Data for locating described items:
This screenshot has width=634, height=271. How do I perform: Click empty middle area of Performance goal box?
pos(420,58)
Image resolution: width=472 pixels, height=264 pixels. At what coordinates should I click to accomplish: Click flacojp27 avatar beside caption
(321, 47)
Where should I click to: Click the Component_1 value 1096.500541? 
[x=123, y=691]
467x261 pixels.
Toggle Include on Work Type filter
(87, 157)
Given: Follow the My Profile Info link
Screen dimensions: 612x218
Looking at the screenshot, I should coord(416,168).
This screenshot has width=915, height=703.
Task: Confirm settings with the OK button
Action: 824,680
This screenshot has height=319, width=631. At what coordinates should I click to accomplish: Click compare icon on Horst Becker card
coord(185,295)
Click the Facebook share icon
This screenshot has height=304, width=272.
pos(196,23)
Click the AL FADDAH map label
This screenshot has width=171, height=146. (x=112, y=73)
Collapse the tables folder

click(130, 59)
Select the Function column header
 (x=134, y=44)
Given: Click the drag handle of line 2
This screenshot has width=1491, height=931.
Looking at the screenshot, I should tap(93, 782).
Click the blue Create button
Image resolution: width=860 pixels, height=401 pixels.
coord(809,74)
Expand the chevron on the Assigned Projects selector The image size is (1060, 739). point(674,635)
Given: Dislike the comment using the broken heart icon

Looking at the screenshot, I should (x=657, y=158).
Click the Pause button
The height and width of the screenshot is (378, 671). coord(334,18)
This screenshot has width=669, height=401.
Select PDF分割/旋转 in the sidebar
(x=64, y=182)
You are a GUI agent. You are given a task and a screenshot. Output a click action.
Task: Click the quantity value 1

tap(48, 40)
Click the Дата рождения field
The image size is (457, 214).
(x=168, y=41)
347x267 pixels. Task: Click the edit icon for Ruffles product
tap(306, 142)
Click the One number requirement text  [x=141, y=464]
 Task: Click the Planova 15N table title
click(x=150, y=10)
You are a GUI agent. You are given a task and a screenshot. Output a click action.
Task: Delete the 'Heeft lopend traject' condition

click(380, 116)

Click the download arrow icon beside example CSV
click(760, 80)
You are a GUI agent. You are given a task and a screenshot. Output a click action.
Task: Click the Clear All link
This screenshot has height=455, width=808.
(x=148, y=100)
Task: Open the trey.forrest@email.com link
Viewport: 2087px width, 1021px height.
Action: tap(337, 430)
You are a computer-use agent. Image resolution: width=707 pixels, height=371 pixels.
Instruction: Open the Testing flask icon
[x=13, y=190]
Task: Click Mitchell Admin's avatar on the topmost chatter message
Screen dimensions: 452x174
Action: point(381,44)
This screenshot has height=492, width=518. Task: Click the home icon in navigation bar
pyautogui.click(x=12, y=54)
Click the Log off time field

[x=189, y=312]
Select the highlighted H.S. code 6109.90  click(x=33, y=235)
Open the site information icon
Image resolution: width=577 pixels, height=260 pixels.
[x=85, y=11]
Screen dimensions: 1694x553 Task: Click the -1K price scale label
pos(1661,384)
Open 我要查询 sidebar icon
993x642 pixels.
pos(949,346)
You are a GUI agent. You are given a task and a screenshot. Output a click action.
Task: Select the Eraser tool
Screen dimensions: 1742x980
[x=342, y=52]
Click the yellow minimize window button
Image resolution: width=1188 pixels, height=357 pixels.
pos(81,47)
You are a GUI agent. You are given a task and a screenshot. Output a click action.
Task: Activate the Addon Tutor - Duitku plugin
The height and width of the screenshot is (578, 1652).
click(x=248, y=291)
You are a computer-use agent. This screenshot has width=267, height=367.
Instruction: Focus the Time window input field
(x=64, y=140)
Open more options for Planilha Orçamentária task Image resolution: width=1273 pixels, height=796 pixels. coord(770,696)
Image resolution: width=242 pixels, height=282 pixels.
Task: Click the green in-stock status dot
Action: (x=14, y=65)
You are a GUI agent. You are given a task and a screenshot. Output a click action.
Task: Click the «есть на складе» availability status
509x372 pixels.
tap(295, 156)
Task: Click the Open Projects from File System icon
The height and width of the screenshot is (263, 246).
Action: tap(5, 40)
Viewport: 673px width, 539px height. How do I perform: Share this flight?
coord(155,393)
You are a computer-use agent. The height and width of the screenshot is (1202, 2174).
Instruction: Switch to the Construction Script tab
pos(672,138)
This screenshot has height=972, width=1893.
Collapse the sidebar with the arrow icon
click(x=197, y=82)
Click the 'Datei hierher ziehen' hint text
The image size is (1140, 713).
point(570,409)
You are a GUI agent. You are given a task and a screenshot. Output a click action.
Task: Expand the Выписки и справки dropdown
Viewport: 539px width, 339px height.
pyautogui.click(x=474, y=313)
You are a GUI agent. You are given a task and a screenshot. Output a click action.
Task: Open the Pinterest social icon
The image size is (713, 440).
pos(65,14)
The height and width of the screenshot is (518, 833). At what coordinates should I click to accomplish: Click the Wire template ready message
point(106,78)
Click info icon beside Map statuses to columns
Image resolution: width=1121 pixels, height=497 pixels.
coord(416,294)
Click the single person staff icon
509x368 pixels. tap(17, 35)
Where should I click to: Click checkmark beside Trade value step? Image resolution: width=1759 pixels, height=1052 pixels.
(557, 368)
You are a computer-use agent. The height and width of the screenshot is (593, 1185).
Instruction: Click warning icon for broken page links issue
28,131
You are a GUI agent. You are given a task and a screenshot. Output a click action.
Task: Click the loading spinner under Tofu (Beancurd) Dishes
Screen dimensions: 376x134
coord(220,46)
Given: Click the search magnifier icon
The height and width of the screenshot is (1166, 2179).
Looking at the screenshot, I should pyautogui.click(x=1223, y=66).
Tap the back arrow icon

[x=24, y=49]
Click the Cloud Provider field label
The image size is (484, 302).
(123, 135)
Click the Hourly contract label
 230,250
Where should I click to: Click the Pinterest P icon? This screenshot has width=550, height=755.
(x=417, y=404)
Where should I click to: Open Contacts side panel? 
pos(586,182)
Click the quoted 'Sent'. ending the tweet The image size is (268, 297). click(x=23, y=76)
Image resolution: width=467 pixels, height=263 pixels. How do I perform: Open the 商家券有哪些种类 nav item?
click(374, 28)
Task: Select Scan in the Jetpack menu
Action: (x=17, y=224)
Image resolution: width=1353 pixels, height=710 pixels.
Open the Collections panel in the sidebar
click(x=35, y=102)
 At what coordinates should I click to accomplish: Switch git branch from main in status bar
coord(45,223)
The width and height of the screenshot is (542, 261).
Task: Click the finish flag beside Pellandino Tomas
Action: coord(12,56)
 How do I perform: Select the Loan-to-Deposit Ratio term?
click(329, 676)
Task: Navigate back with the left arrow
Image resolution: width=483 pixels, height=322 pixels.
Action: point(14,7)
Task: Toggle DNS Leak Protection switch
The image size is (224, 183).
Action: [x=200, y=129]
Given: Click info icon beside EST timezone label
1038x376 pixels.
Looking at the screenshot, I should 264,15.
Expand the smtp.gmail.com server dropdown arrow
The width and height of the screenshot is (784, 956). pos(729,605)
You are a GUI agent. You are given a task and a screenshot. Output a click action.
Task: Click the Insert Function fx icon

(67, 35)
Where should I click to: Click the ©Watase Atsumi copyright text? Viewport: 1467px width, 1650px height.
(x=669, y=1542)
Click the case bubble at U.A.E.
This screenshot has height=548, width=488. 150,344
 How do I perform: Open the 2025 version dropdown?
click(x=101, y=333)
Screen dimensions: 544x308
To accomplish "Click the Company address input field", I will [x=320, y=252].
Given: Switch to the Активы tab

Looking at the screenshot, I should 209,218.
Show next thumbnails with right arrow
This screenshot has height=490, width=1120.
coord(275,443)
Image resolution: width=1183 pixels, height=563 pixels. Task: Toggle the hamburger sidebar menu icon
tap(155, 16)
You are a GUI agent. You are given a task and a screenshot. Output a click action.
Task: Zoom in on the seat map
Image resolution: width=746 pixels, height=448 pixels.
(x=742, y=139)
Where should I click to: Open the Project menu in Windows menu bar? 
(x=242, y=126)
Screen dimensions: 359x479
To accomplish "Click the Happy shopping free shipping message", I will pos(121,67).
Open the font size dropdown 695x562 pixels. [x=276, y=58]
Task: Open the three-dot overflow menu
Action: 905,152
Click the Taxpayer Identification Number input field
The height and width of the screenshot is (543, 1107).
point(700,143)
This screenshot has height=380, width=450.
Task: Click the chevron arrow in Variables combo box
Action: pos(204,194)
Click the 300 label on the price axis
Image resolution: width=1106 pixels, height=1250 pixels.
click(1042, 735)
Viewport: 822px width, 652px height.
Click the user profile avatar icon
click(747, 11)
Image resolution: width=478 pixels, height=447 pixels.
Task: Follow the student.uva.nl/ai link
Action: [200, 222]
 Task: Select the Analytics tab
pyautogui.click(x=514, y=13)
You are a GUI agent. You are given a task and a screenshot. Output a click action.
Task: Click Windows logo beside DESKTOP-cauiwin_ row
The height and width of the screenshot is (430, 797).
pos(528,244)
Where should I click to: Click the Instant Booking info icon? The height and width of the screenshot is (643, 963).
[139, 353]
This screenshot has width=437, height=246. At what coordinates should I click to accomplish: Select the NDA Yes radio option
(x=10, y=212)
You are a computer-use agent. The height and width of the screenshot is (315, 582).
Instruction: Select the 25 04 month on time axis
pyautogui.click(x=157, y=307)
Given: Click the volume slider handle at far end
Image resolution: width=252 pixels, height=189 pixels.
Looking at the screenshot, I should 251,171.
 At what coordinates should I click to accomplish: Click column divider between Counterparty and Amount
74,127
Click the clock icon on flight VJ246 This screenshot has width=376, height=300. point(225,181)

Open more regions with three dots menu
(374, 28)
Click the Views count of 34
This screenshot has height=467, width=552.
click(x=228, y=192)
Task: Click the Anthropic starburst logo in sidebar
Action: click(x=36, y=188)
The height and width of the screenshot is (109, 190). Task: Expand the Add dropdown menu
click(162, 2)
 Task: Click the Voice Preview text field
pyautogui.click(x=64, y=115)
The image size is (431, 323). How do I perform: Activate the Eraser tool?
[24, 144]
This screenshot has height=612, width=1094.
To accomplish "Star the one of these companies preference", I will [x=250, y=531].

● WORK INSTRUCTIONS:
Rewrite the data from its start through the line containing "[x=123, y=691]", replacing "avatar" with "profile picture" and leaving everything else unchanged.

● RESULT OF THIS EXERCISE:
This screenshot has width=634, height=271. How do I perform: Click empty middle area of Performance goal box?
pos(420,58)
Image resolution: width=472 pixels, height=264 pixels. At what coordinates should I click to accomplish: Click flacojp27 profile picture beside caption
(321, 47)
Where should I click to: Click the Component_1 value 1096.500541? 
[x=123, y=691]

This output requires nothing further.